------ Extracted text ------
Dakota asserts that these facts add up to the classic situation which, when present in a Miller Act controversy, presents a case for recovery against the surety: Dakota supplied materials to a subcontractor engaged in the performance of a government contract; it did not receive payment for those materials; and it complied with the notice provisions of the Act.

This prompts us to make at this point some general observations before setting forth additional facts which the surety claims are significant:

1. Comments which appear in the authorities to the effect that a surety is a favorite of the law and that his contract is to be strictly construed (see, for example, State ex rel. North Dakota Workmen’s Compensation Fund v. Padgett, 1926, 54 N.D. 211, 209 N.W. 388, 392) have usually been held not to apply to compensated surety companies. American Cas. Co. of Reading, Pa. v. Brezina Constr. Co., 8 Cir., 1961, 295 F.2d 603, 607, footnote 6; Massachusetts Bonding & Ins. Co. v. Feutz, 8 Cir., 1950, 182 F.2d 752, 756; 72 C J.S. Principal and Surety § 102; 50 Am.Jur., Suretyship, §§ 32, 318.

2. Although there is diversity of citizenship between Dakota and the surety here, this is not a diversity case. The amount in controversy is less than the statutory minimum prescribed by 28 U.S.C. § 1332(a). The action, instead, is instituted under § 2(b) of the Miller Act, 40 U.S.C. § 270b(b), which authorizes suit in federal court irrespective of the amount in controversy, and it is based on the payment bond required by § 1(a) (2) of that Act. The situation therefore is not one where state law necessarily governs. R. P. Farnsworth & Co. v. Electrical Supply Co., 5 Cir., 1940, 112 F.2d 150, 154, cert. den. 311 U.S. 700, 61 S.Ct. 139, 85 L.Ed. 454. Compare United States for Use of Carroll v. Beck, 6 Cir., 1945, 151 F.2d 964, 966, and First Camden Nat’l Bank & Trust Co. v. Aetna Cas. & Sur. Co., 3 Cir., 1942, 132 F.2d 114, 116, cert. den. 319 U.S. 749, 63 S.Ct 1157, 87 L.Ed. 1704.

3. The Miller Act has for its purpose the protection of those who supply labor or materials for use in government construction. It is to be liberally construed. It is designed to give the supplier the same protection he would ordinarily receive under state lien laws. The bond protection it prescribes is in lieu of those liens. United States for Benefit and on Behalf of Sherman v. Carter, 1957, 353 U.S. 210, 216-217, 77 S.Ct. 793, 1 L.Ed.2d 776; Continental Cas. Co. v. United States for Use and Benefit of Robertson Lumber Co., 8 Cir., 1962, 305 F.2d 794, 797 (petition for certiorari pending); United States for Use and Benefit of Hopper Bros. Quarries v. Peerless Cas. Co., 8 Cir., 1958, 255 F.2d 137, 143, cert. den. 358 U.S. 831, 79 S.Ct. 51, 3 L.Ed.2d 69. It has even been said that the Act was not designed to protect general contractors. St. Paul-Mercury Indem. Co. v. United States for Use of Jones, 10 Cir., 1956, 238 F.2d 917, 921.
------ Supplied material ------
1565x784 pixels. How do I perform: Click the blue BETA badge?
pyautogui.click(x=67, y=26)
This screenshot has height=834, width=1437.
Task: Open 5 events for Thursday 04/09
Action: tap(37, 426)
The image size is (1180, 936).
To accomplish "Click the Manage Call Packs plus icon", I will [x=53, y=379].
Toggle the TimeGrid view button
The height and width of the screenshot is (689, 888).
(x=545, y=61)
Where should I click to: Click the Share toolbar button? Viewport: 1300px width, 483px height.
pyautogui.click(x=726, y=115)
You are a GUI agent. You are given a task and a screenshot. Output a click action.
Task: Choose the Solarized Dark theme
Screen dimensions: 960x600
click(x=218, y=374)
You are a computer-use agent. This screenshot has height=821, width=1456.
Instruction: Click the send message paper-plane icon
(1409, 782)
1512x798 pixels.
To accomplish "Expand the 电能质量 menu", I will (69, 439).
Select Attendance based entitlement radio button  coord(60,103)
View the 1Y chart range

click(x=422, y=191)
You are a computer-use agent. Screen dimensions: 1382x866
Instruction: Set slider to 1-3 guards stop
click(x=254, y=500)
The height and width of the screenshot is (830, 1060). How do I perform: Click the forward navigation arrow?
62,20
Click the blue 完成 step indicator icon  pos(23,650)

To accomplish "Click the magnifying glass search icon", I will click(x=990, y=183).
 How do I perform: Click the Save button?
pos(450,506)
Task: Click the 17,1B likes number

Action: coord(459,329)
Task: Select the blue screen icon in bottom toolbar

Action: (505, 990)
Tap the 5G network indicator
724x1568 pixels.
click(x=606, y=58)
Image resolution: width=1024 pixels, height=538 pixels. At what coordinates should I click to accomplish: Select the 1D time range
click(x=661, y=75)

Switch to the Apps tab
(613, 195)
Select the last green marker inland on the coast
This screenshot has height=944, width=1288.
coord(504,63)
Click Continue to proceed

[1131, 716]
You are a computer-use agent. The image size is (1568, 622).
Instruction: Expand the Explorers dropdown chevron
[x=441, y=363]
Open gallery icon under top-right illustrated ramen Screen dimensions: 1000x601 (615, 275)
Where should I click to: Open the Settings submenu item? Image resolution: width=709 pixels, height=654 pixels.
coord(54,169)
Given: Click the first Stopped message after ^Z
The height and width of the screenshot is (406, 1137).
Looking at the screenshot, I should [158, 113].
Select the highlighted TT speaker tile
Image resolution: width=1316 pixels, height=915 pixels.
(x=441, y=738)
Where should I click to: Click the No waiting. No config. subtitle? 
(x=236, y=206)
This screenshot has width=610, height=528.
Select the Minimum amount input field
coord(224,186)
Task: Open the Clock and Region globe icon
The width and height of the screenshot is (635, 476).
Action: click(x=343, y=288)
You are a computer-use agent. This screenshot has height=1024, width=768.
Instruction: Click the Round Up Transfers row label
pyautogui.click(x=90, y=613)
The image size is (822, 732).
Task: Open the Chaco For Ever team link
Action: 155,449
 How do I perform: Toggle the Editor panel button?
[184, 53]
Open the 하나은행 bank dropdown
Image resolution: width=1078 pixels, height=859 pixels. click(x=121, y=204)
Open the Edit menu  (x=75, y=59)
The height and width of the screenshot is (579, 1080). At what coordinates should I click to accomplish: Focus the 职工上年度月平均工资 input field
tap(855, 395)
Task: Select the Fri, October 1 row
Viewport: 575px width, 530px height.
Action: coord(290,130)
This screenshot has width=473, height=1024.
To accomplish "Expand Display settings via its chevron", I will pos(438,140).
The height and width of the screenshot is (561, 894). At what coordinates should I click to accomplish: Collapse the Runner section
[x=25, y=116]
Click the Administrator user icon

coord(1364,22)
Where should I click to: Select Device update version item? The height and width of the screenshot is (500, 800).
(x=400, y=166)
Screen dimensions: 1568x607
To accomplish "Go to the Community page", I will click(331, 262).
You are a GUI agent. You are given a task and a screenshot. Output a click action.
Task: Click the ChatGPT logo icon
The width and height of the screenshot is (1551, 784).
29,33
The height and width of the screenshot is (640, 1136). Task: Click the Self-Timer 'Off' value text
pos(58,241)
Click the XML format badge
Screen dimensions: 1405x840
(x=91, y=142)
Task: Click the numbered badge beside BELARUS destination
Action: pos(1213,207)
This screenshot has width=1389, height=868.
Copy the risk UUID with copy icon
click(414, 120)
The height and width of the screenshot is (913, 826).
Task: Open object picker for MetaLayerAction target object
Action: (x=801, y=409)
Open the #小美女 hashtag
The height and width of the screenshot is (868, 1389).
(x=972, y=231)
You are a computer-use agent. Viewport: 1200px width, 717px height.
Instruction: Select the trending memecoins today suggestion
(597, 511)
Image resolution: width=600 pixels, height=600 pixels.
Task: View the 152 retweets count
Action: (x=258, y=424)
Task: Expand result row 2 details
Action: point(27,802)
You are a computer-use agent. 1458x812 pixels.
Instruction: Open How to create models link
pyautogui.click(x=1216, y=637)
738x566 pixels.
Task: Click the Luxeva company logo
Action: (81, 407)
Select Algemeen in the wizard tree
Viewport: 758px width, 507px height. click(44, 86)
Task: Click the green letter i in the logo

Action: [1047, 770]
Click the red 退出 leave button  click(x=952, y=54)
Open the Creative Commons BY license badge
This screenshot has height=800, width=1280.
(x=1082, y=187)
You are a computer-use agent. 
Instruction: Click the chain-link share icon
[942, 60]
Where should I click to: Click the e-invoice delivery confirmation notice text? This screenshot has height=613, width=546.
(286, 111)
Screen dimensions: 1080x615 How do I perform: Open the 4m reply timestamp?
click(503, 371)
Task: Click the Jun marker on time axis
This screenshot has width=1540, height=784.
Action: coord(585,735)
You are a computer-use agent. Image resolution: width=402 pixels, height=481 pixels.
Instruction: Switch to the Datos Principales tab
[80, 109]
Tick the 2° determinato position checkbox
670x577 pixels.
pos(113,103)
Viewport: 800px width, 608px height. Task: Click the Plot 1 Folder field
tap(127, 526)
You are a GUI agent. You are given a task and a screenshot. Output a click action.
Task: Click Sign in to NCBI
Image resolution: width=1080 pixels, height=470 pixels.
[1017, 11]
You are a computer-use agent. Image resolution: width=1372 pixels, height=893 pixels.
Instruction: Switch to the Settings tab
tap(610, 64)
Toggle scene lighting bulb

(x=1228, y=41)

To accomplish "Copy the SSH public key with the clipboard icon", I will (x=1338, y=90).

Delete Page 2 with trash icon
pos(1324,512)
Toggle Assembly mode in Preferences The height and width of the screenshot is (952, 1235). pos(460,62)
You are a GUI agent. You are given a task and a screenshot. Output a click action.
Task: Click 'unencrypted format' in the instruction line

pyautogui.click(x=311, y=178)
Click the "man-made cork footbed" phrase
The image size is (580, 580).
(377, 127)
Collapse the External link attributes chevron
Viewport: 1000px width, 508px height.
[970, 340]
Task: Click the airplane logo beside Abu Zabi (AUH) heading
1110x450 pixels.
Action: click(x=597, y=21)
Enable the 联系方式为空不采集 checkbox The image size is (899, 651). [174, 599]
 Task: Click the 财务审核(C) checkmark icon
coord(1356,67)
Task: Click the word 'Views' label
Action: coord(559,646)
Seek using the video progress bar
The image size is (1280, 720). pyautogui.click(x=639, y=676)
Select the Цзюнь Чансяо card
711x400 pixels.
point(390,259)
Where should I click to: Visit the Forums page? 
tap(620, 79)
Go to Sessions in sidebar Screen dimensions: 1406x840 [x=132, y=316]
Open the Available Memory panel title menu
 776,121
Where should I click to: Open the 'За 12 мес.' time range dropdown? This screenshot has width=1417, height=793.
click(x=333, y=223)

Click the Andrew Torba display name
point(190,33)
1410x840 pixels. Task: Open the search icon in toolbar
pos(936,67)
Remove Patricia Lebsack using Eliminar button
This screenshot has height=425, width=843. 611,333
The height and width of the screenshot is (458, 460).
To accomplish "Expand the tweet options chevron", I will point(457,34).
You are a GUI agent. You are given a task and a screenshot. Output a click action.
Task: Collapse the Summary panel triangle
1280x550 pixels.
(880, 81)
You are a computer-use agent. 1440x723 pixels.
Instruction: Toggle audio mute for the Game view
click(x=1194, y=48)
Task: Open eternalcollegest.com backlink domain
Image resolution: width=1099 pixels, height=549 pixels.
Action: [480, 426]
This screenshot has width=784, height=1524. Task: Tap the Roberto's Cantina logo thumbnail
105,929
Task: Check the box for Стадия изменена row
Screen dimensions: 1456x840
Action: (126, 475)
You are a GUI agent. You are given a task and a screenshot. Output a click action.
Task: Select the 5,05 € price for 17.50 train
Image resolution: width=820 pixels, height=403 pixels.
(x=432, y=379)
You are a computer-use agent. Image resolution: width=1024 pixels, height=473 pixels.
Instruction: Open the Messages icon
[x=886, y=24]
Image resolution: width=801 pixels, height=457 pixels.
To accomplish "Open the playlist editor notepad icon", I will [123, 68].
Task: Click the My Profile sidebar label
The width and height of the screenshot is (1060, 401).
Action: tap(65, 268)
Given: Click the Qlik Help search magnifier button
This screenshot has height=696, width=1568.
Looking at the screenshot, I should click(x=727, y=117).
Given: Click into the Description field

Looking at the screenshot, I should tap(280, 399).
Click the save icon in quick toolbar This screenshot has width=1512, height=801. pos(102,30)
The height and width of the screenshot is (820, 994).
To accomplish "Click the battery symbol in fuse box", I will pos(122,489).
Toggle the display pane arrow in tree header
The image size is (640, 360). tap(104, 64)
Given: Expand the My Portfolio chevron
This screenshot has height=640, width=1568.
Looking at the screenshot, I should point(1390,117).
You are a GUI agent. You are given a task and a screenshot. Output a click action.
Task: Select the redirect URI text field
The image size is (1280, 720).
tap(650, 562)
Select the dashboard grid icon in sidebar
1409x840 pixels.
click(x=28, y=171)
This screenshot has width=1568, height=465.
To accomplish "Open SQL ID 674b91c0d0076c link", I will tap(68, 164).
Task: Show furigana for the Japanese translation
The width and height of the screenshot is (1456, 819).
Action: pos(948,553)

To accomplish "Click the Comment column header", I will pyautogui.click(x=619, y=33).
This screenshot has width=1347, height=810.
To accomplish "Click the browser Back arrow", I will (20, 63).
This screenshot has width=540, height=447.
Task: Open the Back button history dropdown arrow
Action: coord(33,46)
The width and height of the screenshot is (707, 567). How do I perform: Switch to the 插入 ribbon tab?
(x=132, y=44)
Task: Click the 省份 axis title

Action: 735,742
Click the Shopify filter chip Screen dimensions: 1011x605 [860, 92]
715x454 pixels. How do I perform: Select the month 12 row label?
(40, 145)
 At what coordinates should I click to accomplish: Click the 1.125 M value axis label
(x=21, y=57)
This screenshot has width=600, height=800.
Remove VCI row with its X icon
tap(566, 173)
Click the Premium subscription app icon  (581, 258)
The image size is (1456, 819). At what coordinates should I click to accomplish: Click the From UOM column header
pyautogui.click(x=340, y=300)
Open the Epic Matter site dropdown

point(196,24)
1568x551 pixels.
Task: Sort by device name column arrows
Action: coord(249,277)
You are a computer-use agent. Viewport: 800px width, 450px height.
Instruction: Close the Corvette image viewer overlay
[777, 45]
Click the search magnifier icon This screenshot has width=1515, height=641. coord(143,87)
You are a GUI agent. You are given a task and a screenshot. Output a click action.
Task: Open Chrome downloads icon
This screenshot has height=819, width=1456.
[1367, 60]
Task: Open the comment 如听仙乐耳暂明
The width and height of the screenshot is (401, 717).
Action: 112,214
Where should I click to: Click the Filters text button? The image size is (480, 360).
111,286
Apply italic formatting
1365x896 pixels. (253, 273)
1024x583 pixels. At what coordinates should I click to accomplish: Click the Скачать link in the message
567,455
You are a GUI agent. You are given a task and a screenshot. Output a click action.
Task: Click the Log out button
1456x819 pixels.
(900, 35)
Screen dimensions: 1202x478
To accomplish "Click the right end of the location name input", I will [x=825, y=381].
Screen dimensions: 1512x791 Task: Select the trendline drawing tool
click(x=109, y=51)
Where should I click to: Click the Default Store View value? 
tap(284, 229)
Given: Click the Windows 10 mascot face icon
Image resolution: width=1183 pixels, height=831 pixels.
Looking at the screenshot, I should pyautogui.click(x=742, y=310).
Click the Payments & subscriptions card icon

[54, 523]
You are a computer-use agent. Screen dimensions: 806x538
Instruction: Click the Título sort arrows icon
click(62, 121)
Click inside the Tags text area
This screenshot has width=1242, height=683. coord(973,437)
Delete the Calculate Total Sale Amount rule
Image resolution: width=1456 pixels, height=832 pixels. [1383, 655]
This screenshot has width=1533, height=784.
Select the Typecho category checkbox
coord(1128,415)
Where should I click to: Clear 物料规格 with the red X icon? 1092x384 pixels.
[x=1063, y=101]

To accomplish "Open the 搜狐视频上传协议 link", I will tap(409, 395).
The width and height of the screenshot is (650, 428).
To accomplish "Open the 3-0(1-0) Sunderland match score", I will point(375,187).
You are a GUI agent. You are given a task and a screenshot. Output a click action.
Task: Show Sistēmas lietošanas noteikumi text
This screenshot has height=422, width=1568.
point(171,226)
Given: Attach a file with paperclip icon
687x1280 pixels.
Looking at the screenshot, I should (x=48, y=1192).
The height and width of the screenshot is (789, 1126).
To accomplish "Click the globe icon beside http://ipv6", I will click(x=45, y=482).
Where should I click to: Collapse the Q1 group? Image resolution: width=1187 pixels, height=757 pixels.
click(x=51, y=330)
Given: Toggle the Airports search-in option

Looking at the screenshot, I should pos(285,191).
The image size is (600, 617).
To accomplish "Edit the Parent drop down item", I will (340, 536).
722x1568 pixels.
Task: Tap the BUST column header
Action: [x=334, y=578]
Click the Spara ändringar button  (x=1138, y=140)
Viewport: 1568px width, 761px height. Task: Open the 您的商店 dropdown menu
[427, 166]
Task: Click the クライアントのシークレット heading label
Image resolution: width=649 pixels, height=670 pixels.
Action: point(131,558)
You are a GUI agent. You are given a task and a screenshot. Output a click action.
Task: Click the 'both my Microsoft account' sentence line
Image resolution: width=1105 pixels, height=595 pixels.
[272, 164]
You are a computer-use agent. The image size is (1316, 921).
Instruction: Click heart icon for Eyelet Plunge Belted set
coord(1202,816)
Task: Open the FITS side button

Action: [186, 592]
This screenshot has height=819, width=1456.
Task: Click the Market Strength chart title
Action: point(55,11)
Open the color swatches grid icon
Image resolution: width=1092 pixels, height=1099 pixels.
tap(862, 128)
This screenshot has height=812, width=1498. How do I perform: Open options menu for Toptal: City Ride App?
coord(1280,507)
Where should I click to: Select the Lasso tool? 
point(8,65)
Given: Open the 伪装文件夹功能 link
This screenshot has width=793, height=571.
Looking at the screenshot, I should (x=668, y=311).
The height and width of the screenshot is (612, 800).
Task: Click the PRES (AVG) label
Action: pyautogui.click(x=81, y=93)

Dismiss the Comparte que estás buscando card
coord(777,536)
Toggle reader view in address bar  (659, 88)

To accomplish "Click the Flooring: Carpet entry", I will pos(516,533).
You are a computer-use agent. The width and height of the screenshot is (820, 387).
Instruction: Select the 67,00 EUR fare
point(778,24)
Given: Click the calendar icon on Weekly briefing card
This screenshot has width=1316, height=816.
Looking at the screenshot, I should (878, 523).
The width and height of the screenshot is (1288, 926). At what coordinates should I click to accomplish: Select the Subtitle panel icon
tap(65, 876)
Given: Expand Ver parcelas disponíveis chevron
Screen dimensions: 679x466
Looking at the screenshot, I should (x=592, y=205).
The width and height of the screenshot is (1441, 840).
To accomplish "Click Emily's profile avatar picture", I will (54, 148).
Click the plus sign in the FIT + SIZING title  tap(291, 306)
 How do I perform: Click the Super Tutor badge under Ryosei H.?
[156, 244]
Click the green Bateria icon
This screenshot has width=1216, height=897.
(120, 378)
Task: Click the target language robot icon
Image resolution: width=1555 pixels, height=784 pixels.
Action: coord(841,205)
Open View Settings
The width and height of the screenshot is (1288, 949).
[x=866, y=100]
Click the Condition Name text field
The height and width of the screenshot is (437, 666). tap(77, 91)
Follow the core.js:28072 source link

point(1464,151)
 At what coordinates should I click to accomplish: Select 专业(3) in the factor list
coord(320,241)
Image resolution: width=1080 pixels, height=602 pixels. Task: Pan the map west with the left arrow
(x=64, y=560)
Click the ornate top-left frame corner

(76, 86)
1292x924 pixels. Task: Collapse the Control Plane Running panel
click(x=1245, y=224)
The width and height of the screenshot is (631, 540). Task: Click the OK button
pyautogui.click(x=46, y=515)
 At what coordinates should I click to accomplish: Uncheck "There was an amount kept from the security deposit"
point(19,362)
------
* _Exercise_: Can you reproduce, word for word, the stretch of the Miller Act opinion from "Dakota asserts that" through "of the Act."?

* _Problem solution_:
Dakota asserts that these facts add up to the classic situation which, when present in a Miller Act controversy, presents a case for recovery against the surety: Dakota supplied materials to a subcontractor engaged in the performance of a government contract; it did not receive payment for those materials; and it complied with the notice provisions of the Act.